Si algo caracteriza a los lenguajes políticos es su versatilidad. Si toda palabra alcanza su sentido pleno en un contexto discursivo y en un marco epocal determinado, eso se acentúa cuando lo que cada término designa yace incrustado al interior de antagonismos sociales o controversias ideológicas. Es por tanto fructífero desplegar aquí una tarea deconstructiva, si entendemos por tal la operación que devela la ambivalencia estructural de un concepto, el núcleo interior que torna paradójico o reversible a un fenómeno.
Veamos cómo se aplica esto a la topología básica que organiza las identidades políticas en el mundo contemporáneo, los rótulos de izquierda y derecha. Es bien sabido que ya hace largo tiempo la calificación de “izquierda” luce ligada a movimientos programáticamente socialistas o a autores o corrientes que se abastecen teóricamente del marxismo.
Sin embargo, es conveniente recordar de qué manera surge esa sinopsis binaria, y eso ocurre en los albores de la Revolución Francesa. La historia ubica a ese trascendental proceso imbuido por impulsos republicanos, pero en sus primeros momentos funcionó como una suerte de Monarquía Constitucional. Convocada la Asamblea Nacional, la polémica crucial que la atravesaba era si Luis XVI conservaba atribuciones para vetar o no las resoluciones emanadas de dicha Asamblea.
Pues bien, a la izquierda del recinto de sesiones se situaban los que rechazaban esa prerrogativa y a la derecha los que la aceptaban. Puesto de otra manera, a la izquierda quienes apuraban las transformaciones en curso (contra el poder del Monarca y del Alto Clero) y a la derecha los que las frenaban. Luego Luis XVI pacta con las potencias absolutistas, es condenado por traición y ejecutado en la guillotina. La fallida Monarquía Constitucional da paso a los tumultos de la República.
Digamos entonces que la prosapia de izquierda emana de la tradición liberal. Volviendo a la versatilidad de los lenguajes políticos, cabe indicar no obstante que (simplificando) no hay un liberalismo sino al menos dos. Si por liberalismo podríamos entender la doctrina de la limitación del poder preservando ciertos derechos considerados naturales, hay un liberalismo (de origen inglés) que lo que apunta es a limitar el poder del Estado, y hay otro (de impronta francesa) que lo que procura es limitar el poder corporativo fortaleciendo al Estado.
En Argentina (y probablemente en buena parte de América Latina) la tradición liberal ha quedado impregnada de la vertiente anglosajona, pero que no es la única y que claramente no fue la que dio sustento teórico a la Revolución Francesa.

* * * *

== Instrucciones de la tarea ==
Transcribe sin cambios todo lo que va desde "Pues bien, a" hasta "de la República." en el texto sobre izquierda y derecha.

== Sección de datos ==
* * * *

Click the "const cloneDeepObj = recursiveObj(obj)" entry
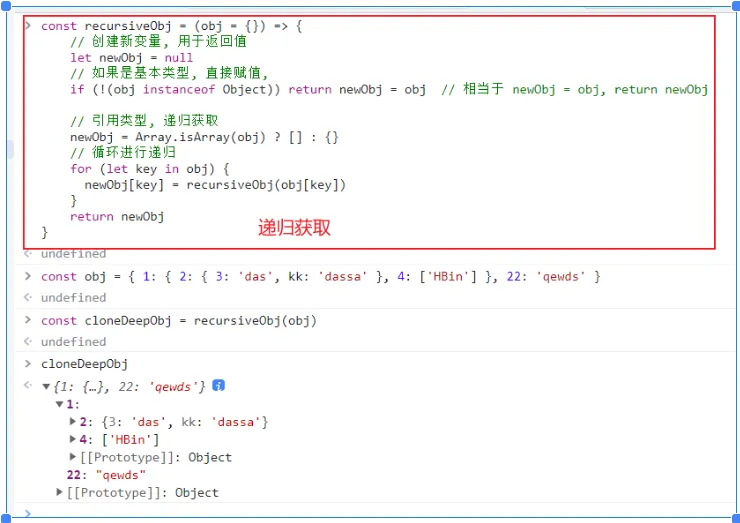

* * * *

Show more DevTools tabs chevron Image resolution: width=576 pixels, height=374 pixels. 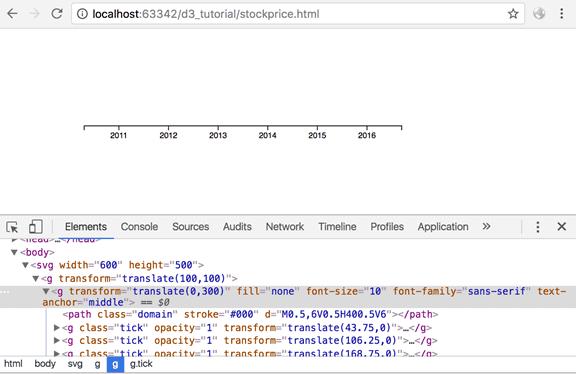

* * * *

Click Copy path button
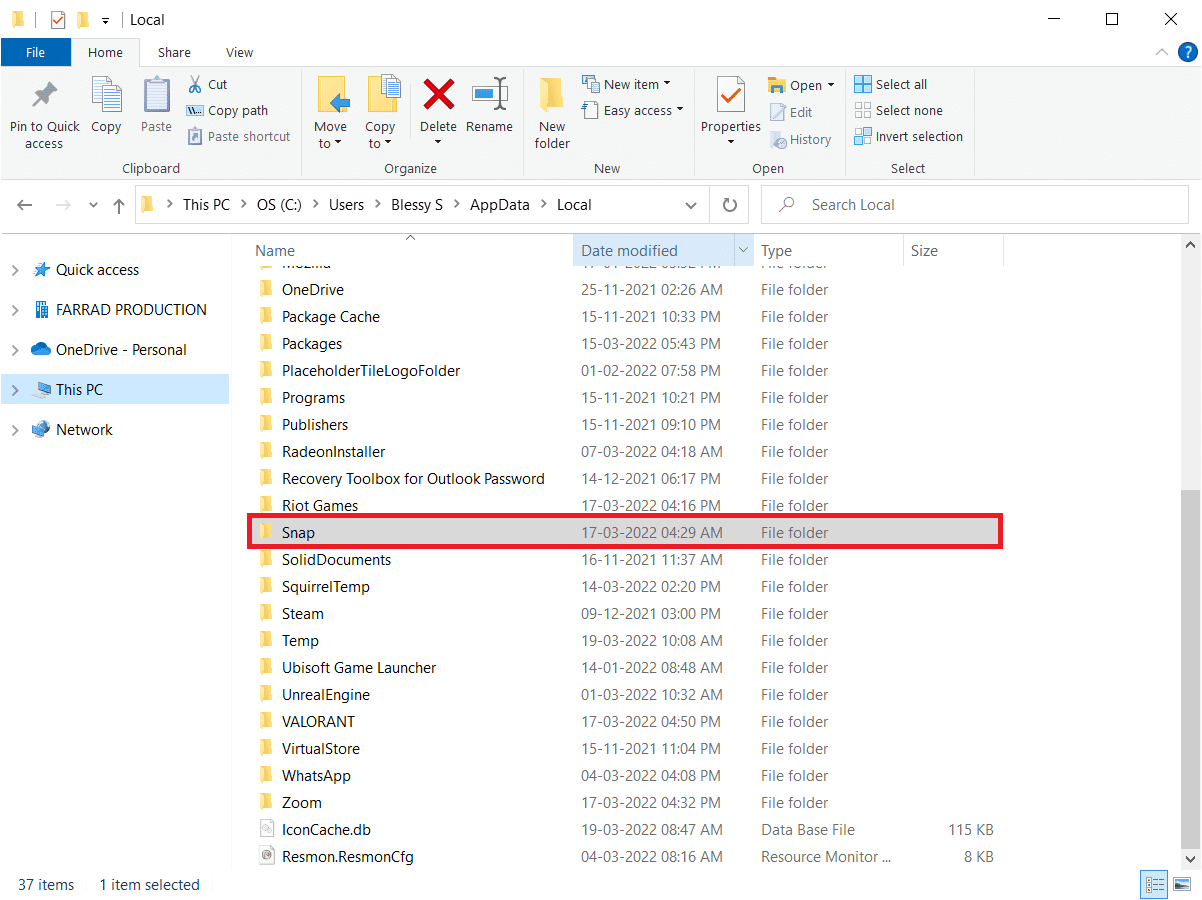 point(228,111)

* * * *

== Respuesta completa ==
Pues bien, a la izquierda del recinto de sesiones se situaban los que rechazaban esa prerrogativa y a la derecha los que la aceptaban. Puesto de otra manera, a la izquierda quienes apuraban las transformaciones en curso (contra el poder del Monarca y del Alto Clero) y a la derecha los que las frenaban. Luego Luis XVI pacta con las potencias absolutistas, es condenado por traición y ejecutado en la guillotina. La fallida Monarquía Constitucional da paso a los tumultos de la República.